» **REQUIRED WORK**: Your answer should be the complete set of entries, transcribed exactly.

» **THE INPUT**:
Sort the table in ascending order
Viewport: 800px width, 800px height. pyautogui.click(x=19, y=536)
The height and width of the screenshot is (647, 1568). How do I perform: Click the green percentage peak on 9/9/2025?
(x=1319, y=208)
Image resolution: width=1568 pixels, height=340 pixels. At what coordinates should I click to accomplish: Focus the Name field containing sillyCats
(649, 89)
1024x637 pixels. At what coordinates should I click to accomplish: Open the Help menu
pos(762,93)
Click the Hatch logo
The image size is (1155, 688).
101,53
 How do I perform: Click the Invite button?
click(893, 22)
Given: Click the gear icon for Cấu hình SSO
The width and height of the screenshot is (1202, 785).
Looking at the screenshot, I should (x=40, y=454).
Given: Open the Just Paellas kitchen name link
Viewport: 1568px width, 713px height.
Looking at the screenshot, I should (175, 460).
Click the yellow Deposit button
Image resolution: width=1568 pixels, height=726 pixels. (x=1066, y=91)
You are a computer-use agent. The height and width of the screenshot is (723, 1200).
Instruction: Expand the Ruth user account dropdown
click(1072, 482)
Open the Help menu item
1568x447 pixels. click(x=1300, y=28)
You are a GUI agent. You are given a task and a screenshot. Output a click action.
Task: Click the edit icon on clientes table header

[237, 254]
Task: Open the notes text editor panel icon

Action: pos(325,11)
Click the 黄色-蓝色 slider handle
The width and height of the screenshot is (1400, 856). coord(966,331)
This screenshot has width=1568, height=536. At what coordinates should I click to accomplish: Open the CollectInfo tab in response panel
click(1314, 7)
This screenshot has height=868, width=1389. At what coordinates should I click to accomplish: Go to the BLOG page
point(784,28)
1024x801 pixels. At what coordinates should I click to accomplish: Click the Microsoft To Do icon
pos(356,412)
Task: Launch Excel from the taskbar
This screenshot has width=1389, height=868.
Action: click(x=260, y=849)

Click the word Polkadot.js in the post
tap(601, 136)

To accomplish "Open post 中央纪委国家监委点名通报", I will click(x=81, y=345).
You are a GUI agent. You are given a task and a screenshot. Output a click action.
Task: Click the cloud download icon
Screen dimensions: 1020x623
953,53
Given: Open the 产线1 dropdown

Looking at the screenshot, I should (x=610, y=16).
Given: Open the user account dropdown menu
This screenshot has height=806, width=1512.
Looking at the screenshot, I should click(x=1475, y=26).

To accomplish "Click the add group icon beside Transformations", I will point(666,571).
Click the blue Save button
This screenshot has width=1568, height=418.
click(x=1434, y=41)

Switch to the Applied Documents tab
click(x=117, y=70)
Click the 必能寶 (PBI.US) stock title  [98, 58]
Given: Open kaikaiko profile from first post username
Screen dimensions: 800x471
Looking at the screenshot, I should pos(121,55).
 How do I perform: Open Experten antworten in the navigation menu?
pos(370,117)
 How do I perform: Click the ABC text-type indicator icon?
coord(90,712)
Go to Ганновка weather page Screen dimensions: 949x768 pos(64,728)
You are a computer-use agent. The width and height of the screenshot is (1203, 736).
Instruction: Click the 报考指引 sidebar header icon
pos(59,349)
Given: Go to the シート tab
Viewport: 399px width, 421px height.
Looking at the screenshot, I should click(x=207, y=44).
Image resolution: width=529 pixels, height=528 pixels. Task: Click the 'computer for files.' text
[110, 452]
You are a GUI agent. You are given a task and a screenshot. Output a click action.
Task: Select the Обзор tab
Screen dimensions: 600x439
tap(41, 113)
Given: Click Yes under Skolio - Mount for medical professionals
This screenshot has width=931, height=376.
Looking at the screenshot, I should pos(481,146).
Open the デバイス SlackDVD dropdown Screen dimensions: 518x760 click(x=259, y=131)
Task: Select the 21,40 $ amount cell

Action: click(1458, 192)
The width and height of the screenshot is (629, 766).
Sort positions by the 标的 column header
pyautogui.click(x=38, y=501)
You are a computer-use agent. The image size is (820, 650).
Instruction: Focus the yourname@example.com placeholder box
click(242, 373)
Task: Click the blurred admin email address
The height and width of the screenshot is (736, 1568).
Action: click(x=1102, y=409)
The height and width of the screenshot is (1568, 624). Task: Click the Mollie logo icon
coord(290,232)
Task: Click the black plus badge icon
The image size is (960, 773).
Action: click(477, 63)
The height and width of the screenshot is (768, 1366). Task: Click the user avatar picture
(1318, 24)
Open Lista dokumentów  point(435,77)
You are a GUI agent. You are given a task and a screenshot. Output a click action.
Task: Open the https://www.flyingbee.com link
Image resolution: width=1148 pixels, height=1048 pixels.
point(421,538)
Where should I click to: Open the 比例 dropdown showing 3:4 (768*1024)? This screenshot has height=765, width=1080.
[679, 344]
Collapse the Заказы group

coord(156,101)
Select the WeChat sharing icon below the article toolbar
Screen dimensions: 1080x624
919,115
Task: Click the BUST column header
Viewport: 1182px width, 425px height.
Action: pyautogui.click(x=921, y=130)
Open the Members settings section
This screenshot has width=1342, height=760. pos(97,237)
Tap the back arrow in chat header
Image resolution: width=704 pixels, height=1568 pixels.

» **ANSWER SECTION**:
Sort the table in ascending order
Viewport: 800px width, 800px height. pyautogui.click(x=19, y=536)
The height and width of the screenshot is (647, 1568). How do I perform: Click the green percentage peak on 9/9/2025?
(x=1319, y=208)
Image resolution: width=1568 pixels, height=340 pixels. At what coordinates should I click to accomplish: Focus the Name field containing sillyCats
(649, 89)
1024x637 pixels. At what coordinates should I click to accomplish: Open the Help menu
pos(762,93)
Click the Hatch logo
The image size is (1155, 688).
101,53
 How do I perform: Click the Invite button?
click(893, 22)
Given: Click the gear icon for Cấu hình SSO
The width and height of the screenshot is (1202, 785).
Looking at the screenshot, I should (x=40, y=454).
Given: Open the Just Paellas kitchen name link
Viewport: 1568px width, 713px height.
Looking at the screenshot, I should (175, 460).
Click the yellow Deposit button
Image resolution: width=1568 pixels, height=726 pixels. (x=1066, y=91)
You are a computer-use agent. The height and width of the screenshot is (723, 1200).
Instruction: Expand the Ruth user account dropdown
click(1072, 482)
Open the Help menu item
1568x447 pixels. click(x=1300, y=28)
You are a GUI agent. You are given a task and a screenshot. Output a click action.
Task: Click the edit icon on clientes table header

[237, 254]
Task: Open the notes text editor panel icon

Action: pos(325,11)
Click the 黄色-蓝色 slider handle
The width and height of the screenshot is (1400, 856). coord(966,331)
This screenshot has width=1568, height=536. At what coordinates should I click to accomplish: Open the CollectInfo tab in response panel
click(1314, 7)
This screenshot has height=868, width=1389. At what coordinates should I click to accomplish: Go to the BLOG page
point(784,28)
1024x801 pixels. At what coordinates should I click to accomplish: Click the Microsoft To Do icon
pos(356,412)
Task: Launch Excel from the taskbar
This screenshot has width=1389, height=868.
Action: click(x=260, y=849)

Click the word Polkadot.js in the post
tap(601, 136)

To accomplish "Open post 中央纪委国家监委点名通报", I will click(x=81, y=345).
You are a GUI agent. You are given a task and a screenshot. Output a click action.
Task: Click the cloud download icon
Screen dimensions: 1020x623
953,53
Given: Open the 产线1 dropdown

Looking at the screenshot, I should (x=610, y=16).
Given: Open the user account dropdown menu
This screenshot has height=806, width=1512.
Looking at the screenshot, I should click(x=1475, y=26).

To accomplish "Click the add group icon beside Transformations", I will point(666,571).
Click the blue Save button
This screenshot has width=1568, height=418.
click(x=1434, y=41)

Switch to the Applied Documents tab
click(x=117, y=70)
Click the 必能寶 (PBI.US) stock title  [98, 58]
Given: Open kaikaiko profile from first post username
Screen dimensions: 800x471
Looking at the screenshot, I should pos(121,55).
 How do I perform: Open Experten antworten in the navigation menu?
pos(370,117)
 How do I perform: Click the ABC text-type indicator icon?
coord(90,712)
Go to Ганновка weather page Screen dimensions: 949x768 pos(64,728)
You are a computer-use agent. The width and height of the screenshot is (1203, 736).
Instruction: Click the 报考指引 sidebar header icon
pos(59,349)
Given: Go to the シート tab
Viewport: 399px width, 421px height.
Looking at the screenshot, I should click(x=207, y=44).
Image resolution: width=529 pixels, height=528 pixels. Task: Click the 'computer for files.' text
[110, 452]
You are a GUI agent. You are given a task and a screenshot. Output a click action.
Task: Select the Обзор tab
Screen dimensions: 600x439
tap(41, 113)
Given: Click Yes under Skolio - Mount for medical professionals
This screenshot has width=931, height=376.
Looking at the screenshot, I should pos(481,146).
Open the デバイス SlackDVD dropdown Screen dimensions: 518x760 click(x=259, y=131)
Task: Select the 21,40 $ amount cell

Action: click(1458, 192)
The width and height of the screenshot is (629, 766).
Sort positions by the 标的 column header
pyautogui.click(x=38, y=501)
You are a computer-use agent. The image size is (820, 650).
Instruction: Focus the yourname@example.com placeholder box
click(242, 373)
Task: Click the blurred admin email address
The height and width of the screenshot is (736, 1568).
Action: click(x=1102, y=409)
The height and width of the screenshot is (1568, 624). Task: Click the Mollie logo icon
coord(290,232)
Task: Click the black plus badge icon
The image size is (960, 773).
Action: click(477, 63)
The height and width of the screenshot is (768, 1366). Task: Click the user avatar picture
(1318, 24)
Open Lista dokumentów  point(435,77)
You are a GUI agent. You are given a task and a screenshot. Output a click action.
Task: Open the https://www.flyingbee.com link
Image resolution: width=1148 pixels, height=1048 pixels.
point(421,538)
Where should I click to: Open the 比例 dropdown showing 3:4 (768*1024)? This screenshot has height=765, width=1080.
[679, 344]
Collapse the Заказы group

coord(156,101)
Select the WeChat sharing icon below the article toolbar
Screen dimensions: 1080x624
919,115
Task: Click the BUST column header
Viewport: 1182px width, 425px height.
Action: pyautogui.click(x=921, y=130)
Open the Members settings section
This screenshot has width=1342, height=760. pos(97,237)
Tap the back arrow in chat header
Image resolution: width=704 pixels, height=1568 pixels.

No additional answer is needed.